J’ai toujours eu peur de devenir folle, je me pose beaucoup de questions. Je me pose des questions sur la vie, je m’interroge sur mon propre fonctionnement, celui des autres, celui des plantes ou des animaux et aussi celui de l’univers en général. Mon cerveau ne s’arrête jamais, sans cesse en activité. Comme un volcan qui entre en éruption, mes questions deviennent trop présentes, trop assourdissantes et angoissantes et ma conscience est incapable de prendre le dessus sur elles. Ma conscience c’est un peu comme la Terre, elle subit cette nature vrombissante, ces pensées envahissantes.

Je ne suis pas de nature négative, j’ai beaucoup d’empathie. Lorsque mes collègues sont énervés, que mes parents sont un peu tristes où que mon copain est nerveux je le ressens. Je ressens les émotions des autres et je ne peux pas m’empêcher de les vivre. Je comprends les émotions des gens sauf que je ne peux pas m’en débarrasser, je les garde enfoui au fond de moi et je les peint sur ma propre réalité. Je me confond tellement avec les autres que cette empathie qui me ronge tellement, me pousse à m’éloigner des personnes néfastes, même si je les aime.
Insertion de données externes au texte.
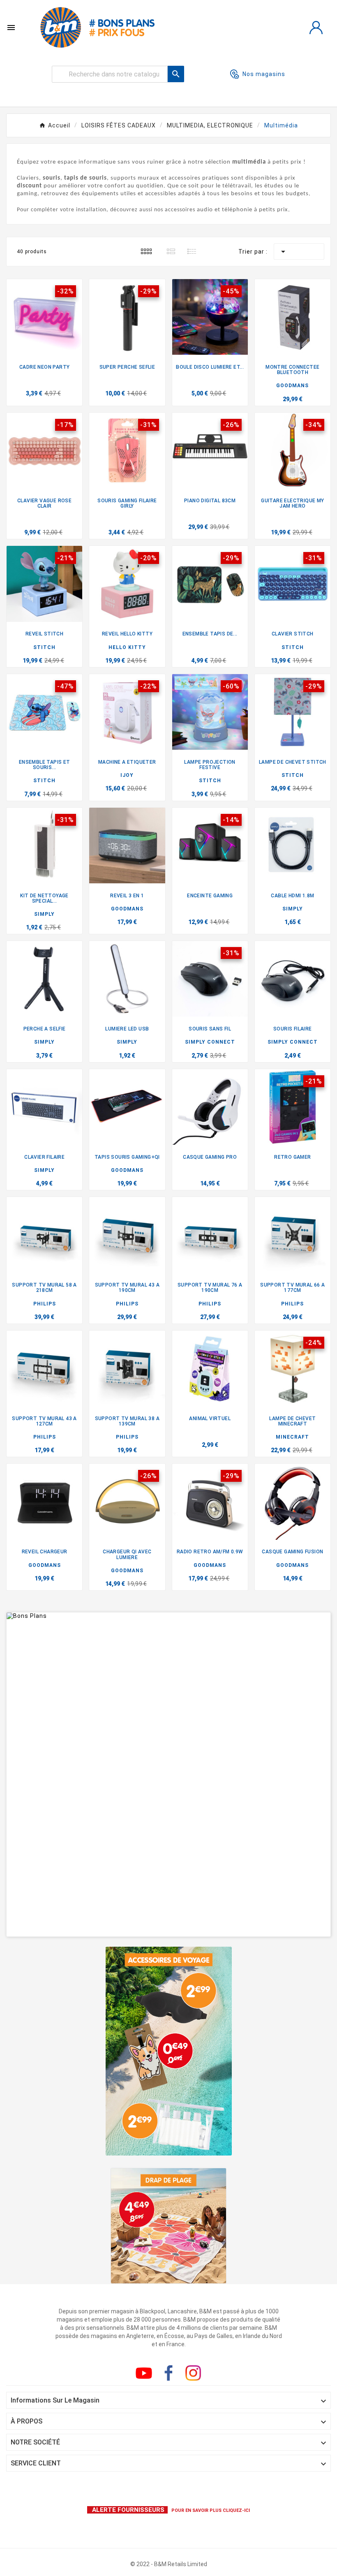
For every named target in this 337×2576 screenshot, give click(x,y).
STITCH (44, 647)
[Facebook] (168, 2373)
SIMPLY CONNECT (210, 1042)
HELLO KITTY (127, 647)
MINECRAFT (292, 1437)
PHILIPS (44, 1304)
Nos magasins (263, 74)
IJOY (127, 775)
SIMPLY (44, 914)
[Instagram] (193, 2373)
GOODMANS (292, 385)
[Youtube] (144, 2373)
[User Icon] (316, 27)
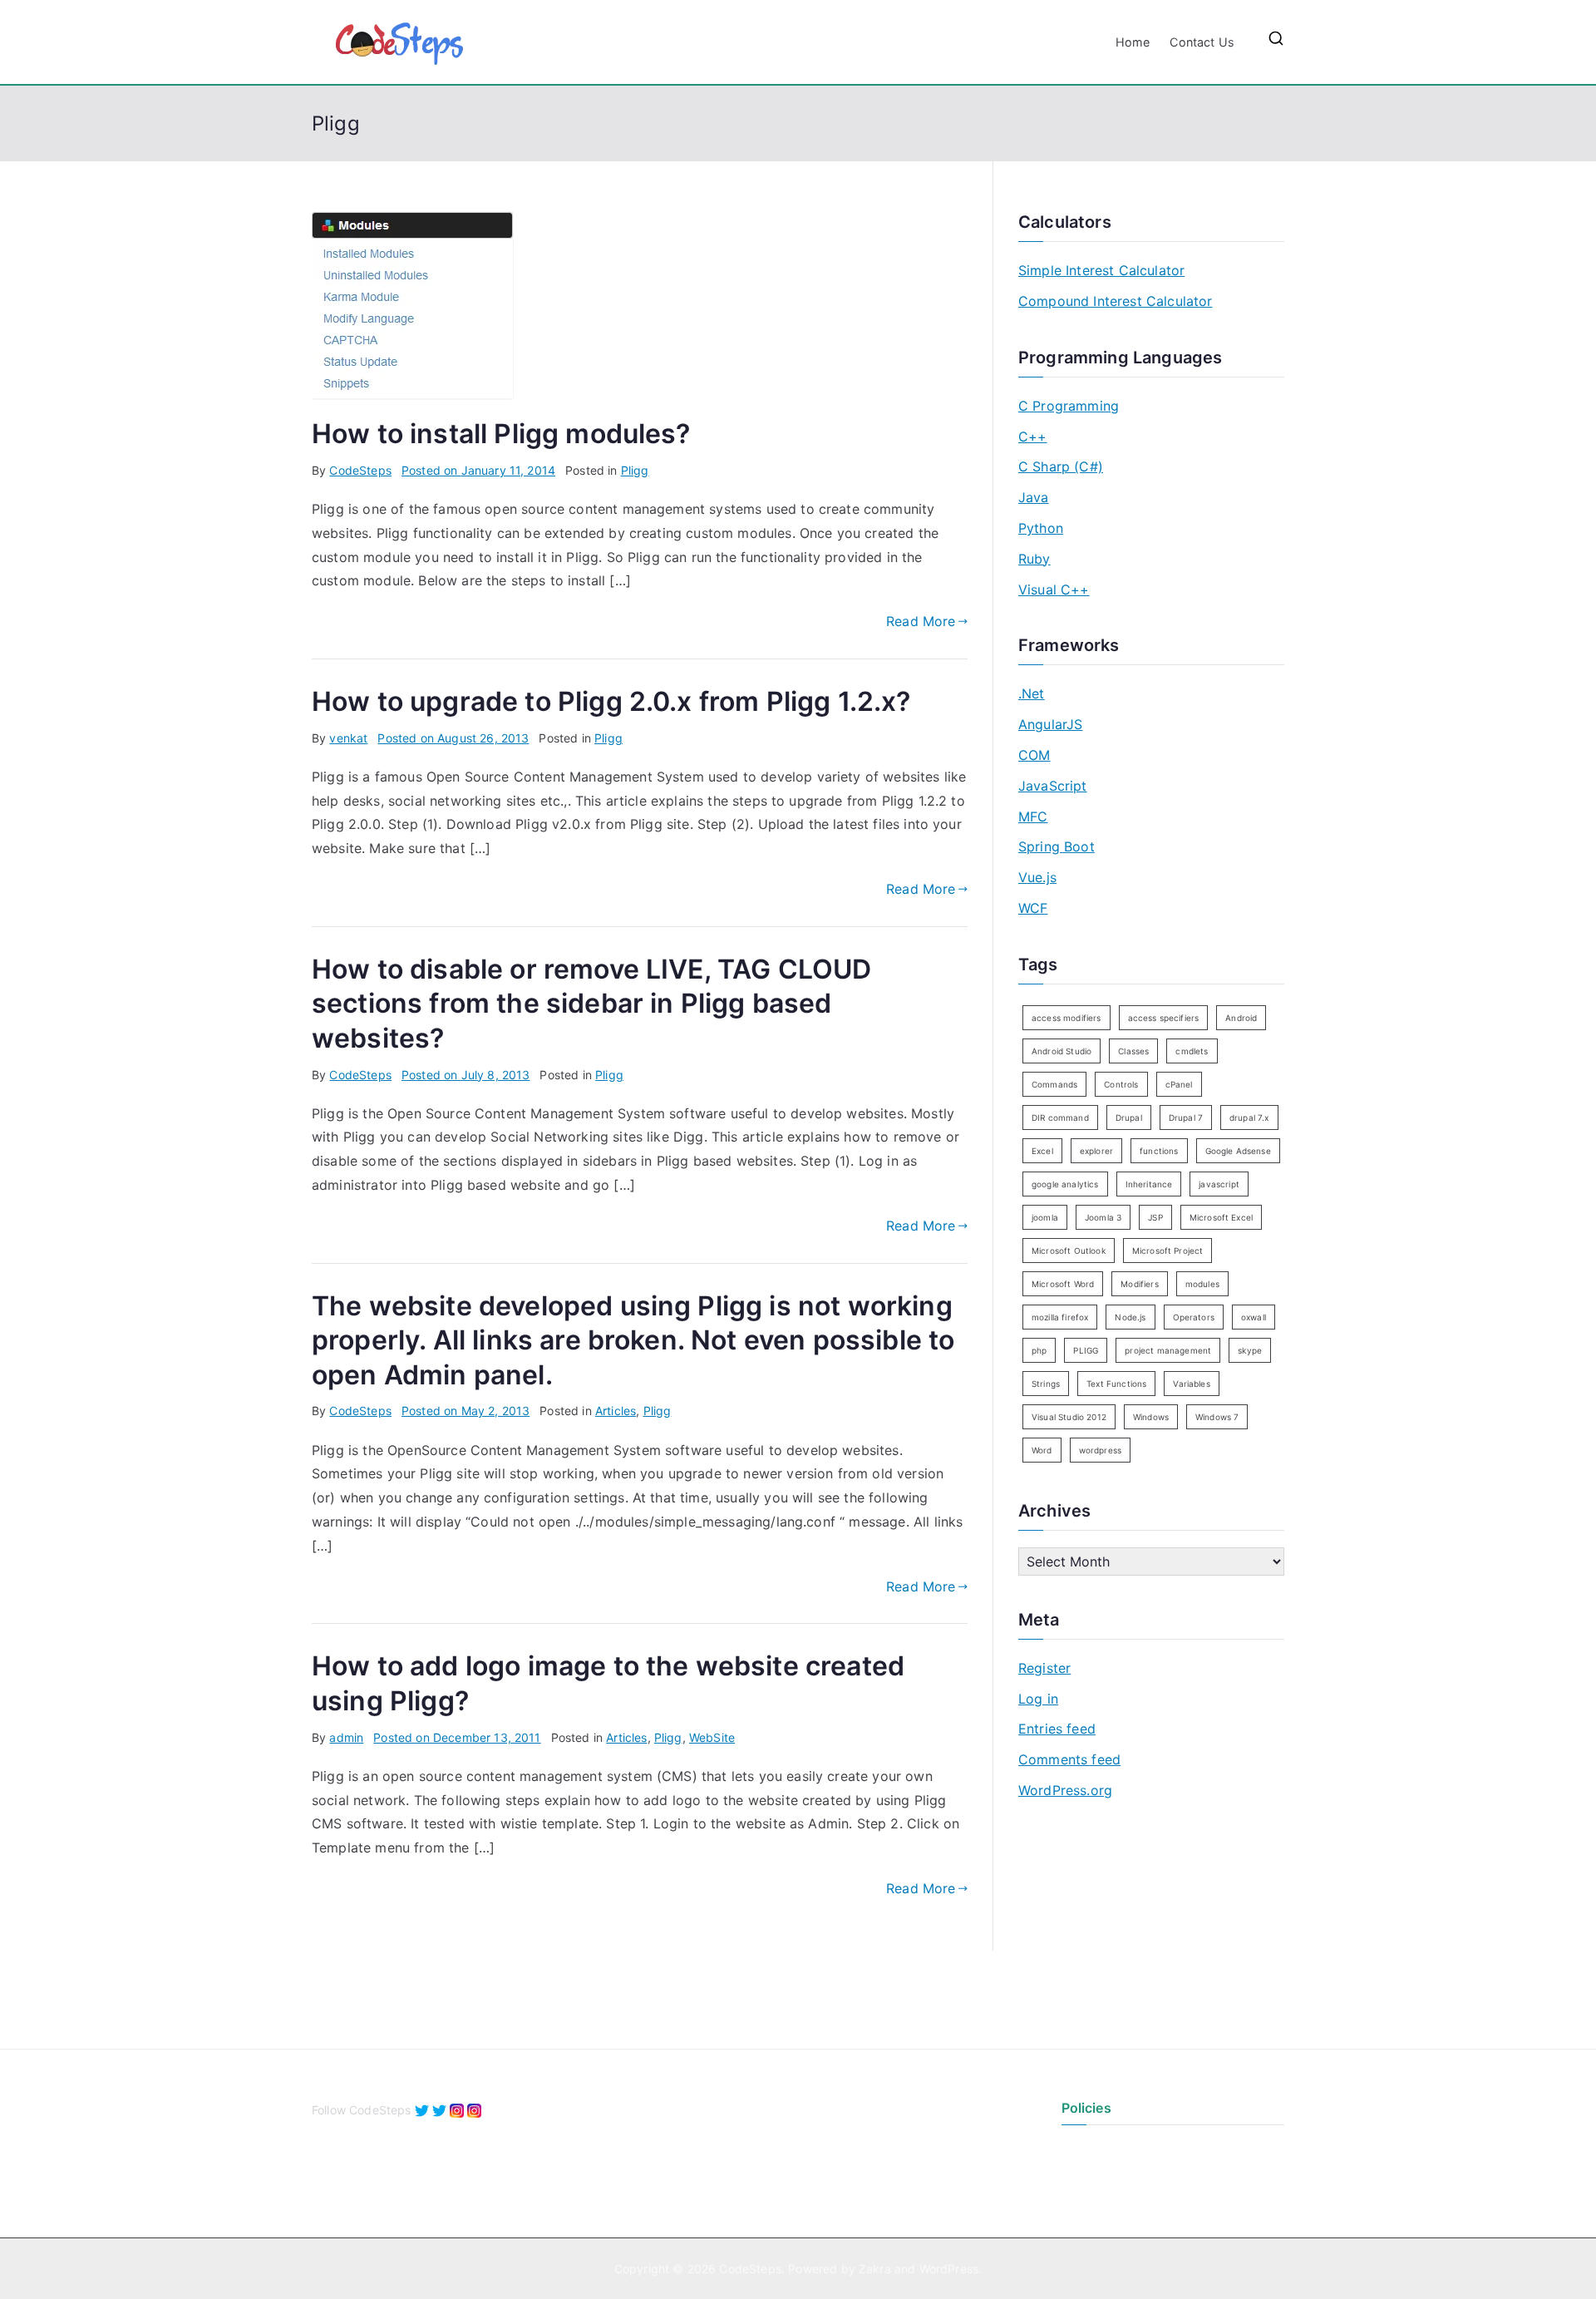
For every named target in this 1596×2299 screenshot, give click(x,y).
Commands (1054, 1084)
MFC (1032, 816)
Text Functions (1116, 1384)
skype (1250, 1350)
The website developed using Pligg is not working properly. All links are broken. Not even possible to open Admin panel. (633, 1340)
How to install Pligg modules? (501, 433)
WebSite (712, 1737)
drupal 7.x (1249, 1117)
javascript (1219, 1184)
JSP (1155, 1217)
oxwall (1253, 1317)
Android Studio (1061, 1051)
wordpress (1100, 1450)
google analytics (1065, 1184)
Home (1133, 42)
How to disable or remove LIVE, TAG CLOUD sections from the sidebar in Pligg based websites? (591, 1003)
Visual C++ (1054, 589)
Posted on (478, 470)
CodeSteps (360, 470)
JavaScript (1052, 785)
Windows (1151, 1417)
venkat (348, 738)
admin (346, 1737)
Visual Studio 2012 (1069, 1417)
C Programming (1068, 405)
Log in (1038, 1698)
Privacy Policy (1101, 2149)
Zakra (875, 2269)
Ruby (1034, 558)
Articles (615, 1411)
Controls (1121, 1084)
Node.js (1130, 1317)
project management (1168, 1350)
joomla (1045, 1217)
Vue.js (1037, 877)
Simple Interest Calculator (1101, 270)
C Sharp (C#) (1060, 466)
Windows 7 (1217, 1417)
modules (1202, 1284)
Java (1033, 497)
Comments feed (1069, 1759)
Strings (1046, 1384)
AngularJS (1050, 724)
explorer (1096, 1151)
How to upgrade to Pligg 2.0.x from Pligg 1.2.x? (611, 701)
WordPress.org (1065, 1790)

Je ne suis pas dépressive, je me réjoui souvent de mes petites victoires, du rire des autres, de la bonté humaine et de la beauté de ce qui nous entoure, mais les réseaux sociaux ont fait de moi quelqu’un de jaloux. Tout le monde se montre sous son meilleur jour mais au final cette façade n’est pas la réalité, pourquoi la montrer ?

Alors lorsque je rentre chez mes parents, dans mon village de 400 habitants avec des champs à perte de vue, des montagnes et des animaux, c’est là que je me dis que la vie est belle tant il y a de choses intéressantes à apprendre de cette nature. La nature il n’y a que ça de réel, de fort et de remarquable et il faut juste s’en inspirer chaque jour pour grandir, évoluer.

On ne peut jamais se lasser des merveilles de la nature, de l’origine des choses du monde et c’est devant elle que l’on s’aperçoit que notre passage est court et qu’il faut faire en sorte de laisser une trace positive devant et derrière soi.